Confused about working with sparse arrays

My trying to work with sparse arrays and Dask. My goals are to:

  1. construct a sparse array incrementally, row-wise, without blowing my memory budget (writing chunks of rows to disk incrementally).
  2. read that format into Dask
  3. perform a sparse matrix - vector multiplication with Dask (also not blowing my memory or time budget)

I’m a bit lost about how to accomplish these goals.

An old SO comment by @mrocklin from 2019 about loading sparse arrays with Dask says

Ideally you would use a storage technology that allowed for sparse storage, or at least random access. TileDB is an interesting choice today.

Today I would probably store data in HDF5 or Zarr with some appropriate compression to hide the cost of the zeros, then call

x = da.from_array(storage, chunks='auto')
x = x.map_partitions(sparse.COO)

Just as you have above, but where storage is something that provides random access from disk.

But, there is an open issue about sparse TileDB integration, so I assume that’s not possible.

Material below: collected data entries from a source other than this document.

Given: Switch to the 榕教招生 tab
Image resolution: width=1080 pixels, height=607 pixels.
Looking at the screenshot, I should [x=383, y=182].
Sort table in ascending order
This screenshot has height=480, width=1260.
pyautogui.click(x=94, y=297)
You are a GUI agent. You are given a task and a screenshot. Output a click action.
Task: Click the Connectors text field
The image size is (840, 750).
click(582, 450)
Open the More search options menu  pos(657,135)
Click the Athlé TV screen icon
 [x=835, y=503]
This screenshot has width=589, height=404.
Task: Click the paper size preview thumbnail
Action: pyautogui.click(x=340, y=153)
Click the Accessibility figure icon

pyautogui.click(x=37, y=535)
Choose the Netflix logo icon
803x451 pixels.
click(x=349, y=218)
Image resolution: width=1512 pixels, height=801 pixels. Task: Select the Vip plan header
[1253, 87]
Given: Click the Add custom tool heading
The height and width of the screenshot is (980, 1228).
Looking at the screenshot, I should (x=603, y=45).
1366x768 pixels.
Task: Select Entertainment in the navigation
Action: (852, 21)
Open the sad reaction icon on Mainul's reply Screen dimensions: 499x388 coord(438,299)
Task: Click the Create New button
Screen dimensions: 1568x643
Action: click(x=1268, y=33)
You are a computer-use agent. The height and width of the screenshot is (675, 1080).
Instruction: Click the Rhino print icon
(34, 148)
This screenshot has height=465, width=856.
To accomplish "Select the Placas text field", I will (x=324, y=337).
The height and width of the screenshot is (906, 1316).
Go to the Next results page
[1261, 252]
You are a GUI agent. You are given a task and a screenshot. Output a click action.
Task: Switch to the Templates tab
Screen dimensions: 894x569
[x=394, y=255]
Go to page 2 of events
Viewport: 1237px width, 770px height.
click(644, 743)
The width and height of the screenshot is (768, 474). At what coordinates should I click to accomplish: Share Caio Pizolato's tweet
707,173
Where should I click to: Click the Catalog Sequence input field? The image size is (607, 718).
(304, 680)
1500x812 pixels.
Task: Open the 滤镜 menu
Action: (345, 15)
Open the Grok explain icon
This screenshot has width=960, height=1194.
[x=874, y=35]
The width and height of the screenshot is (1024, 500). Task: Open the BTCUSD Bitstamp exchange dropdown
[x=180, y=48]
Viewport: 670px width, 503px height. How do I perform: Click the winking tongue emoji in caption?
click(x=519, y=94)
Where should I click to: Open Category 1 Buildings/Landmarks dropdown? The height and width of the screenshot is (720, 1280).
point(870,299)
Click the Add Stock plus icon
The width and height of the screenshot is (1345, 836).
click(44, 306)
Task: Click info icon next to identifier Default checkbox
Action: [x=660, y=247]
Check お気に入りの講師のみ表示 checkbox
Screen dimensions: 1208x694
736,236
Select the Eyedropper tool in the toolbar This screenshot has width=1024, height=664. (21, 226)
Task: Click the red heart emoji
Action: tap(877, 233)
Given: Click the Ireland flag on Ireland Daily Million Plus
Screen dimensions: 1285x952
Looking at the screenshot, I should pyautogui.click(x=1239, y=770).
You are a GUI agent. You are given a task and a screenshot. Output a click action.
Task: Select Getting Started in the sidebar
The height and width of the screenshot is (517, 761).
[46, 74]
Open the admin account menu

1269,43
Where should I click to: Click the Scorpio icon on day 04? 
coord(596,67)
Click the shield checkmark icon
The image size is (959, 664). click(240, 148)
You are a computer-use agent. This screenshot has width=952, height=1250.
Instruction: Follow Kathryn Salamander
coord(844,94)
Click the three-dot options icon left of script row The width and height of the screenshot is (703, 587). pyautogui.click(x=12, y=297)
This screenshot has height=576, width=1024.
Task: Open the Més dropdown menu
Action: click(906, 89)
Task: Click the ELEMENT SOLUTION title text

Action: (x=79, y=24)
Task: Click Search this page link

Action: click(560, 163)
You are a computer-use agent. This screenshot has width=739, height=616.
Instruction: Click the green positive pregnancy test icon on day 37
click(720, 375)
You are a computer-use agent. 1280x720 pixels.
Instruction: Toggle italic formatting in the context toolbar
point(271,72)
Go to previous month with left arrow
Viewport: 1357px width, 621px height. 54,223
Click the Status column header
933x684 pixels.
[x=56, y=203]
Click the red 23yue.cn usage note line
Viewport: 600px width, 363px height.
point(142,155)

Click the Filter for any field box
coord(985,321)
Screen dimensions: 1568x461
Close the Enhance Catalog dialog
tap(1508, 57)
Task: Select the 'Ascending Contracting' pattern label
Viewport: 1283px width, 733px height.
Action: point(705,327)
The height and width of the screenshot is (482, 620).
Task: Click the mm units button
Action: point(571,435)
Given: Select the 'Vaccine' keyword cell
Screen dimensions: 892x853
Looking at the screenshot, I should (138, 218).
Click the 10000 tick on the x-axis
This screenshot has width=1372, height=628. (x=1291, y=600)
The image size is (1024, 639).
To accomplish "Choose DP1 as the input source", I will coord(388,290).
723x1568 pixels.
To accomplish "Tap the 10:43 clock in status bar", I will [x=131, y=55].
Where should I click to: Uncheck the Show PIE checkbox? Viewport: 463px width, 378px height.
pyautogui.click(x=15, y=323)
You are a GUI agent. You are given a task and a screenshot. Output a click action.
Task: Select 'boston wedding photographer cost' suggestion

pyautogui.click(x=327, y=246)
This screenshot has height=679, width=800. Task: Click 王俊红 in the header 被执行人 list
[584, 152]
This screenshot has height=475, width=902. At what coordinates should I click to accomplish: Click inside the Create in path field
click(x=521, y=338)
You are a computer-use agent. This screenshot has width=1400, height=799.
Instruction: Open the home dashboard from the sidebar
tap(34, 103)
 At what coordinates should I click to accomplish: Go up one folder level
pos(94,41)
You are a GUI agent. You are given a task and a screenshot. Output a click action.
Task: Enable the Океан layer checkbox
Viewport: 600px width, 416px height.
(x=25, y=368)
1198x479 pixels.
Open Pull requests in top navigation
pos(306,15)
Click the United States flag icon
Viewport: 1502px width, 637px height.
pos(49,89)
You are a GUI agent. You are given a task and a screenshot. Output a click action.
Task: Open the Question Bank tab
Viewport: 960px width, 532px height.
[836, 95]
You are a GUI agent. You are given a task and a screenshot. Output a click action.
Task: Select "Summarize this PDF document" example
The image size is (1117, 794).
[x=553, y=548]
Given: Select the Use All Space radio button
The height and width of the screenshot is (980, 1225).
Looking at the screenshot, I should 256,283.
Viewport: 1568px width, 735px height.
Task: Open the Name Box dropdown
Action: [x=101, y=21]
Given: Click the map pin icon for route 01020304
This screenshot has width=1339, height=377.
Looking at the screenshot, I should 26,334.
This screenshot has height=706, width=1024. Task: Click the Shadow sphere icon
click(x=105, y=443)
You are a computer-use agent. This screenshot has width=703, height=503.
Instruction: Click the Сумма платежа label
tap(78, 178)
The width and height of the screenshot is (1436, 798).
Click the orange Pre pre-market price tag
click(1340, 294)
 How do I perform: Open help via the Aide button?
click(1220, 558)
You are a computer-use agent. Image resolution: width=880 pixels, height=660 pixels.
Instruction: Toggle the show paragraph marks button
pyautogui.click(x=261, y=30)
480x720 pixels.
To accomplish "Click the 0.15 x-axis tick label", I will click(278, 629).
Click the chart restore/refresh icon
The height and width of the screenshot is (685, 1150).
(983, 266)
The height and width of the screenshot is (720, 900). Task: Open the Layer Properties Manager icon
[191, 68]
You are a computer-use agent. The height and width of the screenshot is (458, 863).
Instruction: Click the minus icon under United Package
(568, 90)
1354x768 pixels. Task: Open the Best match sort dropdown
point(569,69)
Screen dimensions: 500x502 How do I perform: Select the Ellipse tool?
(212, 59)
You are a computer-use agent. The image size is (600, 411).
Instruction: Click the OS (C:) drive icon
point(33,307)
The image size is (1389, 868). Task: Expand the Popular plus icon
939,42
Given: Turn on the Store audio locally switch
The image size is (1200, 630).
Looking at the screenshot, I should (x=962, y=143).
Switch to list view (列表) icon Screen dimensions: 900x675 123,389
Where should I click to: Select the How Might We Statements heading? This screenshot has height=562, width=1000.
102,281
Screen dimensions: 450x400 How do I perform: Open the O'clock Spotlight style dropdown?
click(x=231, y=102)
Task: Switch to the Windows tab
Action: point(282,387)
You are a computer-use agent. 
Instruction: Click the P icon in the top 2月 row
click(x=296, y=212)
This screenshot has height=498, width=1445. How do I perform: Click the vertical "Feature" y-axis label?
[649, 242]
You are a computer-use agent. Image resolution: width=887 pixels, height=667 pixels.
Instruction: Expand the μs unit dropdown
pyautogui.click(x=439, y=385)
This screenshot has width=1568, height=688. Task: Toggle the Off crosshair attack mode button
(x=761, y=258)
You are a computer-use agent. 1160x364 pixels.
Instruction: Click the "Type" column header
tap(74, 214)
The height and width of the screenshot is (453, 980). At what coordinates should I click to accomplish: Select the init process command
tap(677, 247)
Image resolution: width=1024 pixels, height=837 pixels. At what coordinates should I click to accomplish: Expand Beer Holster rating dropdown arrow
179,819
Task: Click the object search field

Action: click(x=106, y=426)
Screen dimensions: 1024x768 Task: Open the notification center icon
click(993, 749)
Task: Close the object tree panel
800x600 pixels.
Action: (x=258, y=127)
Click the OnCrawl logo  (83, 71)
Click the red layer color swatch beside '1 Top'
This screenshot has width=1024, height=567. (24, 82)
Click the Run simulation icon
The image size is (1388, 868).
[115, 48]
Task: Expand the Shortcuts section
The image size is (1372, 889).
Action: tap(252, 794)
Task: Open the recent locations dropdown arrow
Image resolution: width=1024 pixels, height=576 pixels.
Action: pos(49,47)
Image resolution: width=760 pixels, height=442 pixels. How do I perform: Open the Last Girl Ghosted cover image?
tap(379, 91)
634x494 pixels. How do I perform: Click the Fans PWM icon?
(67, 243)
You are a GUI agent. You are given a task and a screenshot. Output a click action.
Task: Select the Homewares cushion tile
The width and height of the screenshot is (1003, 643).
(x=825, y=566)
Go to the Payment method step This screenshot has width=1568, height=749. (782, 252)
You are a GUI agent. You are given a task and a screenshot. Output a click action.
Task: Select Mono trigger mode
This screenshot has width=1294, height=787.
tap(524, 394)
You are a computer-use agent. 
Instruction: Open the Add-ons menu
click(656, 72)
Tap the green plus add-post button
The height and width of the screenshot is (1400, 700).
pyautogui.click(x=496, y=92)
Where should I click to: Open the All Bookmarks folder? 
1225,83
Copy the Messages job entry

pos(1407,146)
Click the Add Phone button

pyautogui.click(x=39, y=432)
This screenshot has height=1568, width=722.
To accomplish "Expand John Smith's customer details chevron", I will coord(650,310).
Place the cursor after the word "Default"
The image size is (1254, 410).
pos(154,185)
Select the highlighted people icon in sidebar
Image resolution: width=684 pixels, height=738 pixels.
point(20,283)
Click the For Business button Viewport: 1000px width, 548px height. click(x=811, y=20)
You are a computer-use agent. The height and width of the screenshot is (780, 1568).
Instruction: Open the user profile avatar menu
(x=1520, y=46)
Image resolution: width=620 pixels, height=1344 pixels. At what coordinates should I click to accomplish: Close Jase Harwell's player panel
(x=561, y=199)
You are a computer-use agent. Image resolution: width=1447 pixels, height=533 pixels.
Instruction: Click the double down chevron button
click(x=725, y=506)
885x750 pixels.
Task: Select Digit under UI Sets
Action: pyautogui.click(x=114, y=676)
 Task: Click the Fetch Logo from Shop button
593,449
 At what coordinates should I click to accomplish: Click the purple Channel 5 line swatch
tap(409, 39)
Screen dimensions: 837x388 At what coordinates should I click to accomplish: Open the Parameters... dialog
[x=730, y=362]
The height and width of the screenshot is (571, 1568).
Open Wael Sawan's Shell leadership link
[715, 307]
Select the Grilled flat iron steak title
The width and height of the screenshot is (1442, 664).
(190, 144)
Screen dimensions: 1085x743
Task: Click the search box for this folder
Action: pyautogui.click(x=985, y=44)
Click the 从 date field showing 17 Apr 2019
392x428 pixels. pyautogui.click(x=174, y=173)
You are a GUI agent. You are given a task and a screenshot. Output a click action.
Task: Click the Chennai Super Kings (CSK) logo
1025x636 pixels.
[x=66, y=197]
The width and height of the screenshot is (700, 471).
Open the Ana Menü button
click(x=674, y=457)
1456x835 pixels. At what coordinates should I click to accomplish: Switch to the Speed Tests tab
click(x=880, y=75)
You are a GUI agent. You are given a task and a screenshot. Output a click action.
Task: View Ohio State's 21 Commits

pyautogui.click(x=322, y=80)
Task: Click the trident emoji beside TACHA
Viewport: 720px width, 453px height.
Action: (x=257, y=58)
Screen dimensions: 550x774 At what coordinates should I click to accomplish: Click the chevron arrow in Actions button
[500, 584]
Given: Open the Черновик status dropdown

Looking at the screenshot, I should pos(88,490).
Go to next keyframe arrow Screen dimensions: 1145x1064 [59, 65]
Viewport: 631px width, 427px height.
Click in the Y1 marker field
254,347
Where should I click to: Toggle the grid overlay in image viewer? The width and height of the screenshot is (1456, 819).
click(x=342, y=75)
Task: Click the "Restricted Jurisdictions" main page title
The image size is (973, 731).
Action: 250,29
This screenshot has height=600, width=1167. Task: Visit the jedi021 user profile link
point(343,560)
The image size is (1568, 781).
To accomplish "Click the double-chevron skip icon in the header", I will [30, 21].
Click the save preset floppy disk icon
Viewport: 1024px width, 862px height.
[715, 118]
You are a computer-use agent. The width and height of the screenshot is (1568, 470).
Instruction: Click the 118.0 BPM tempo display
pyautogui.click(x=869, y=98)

For HDF5 and Zarr, there doesn’t appear to be a canonical format for saving sparse arrays? If so, what kind of object is storage supposed to be in the above code?

In this old Github thread comments are about how it would be convenient if scipy had an ndarray-API-compatible class. That’s now a reality, I think. But, the docs on the Dask docs about sparse arrays are using the separate sparse package. Why?

I’m very confused by all of this. Sorry if these questions are obvious. Any help appreciated

Hi @deklanw, welcome to Dask Discourse!

Sorry, I really don’t know many things in sparse Array, but I can try to explain what I understand from your post.

For HDF5 and Zarr, there doesn’t appear to be a canonical format for saving sparse arrays? If so, what kind of object is storage supposed to be in the above code?

No you are right, but as @mrocklin is saying in his comment, you can still use them because of compression of chunks which will make chunks full of 0 almost no volume on disk. So storage is a Zarr or HDF5 store.

Maybe the doc has just not been updated, but if you know a Scipy Sparse Array implementation, you can use it just as sparse module in the documentation.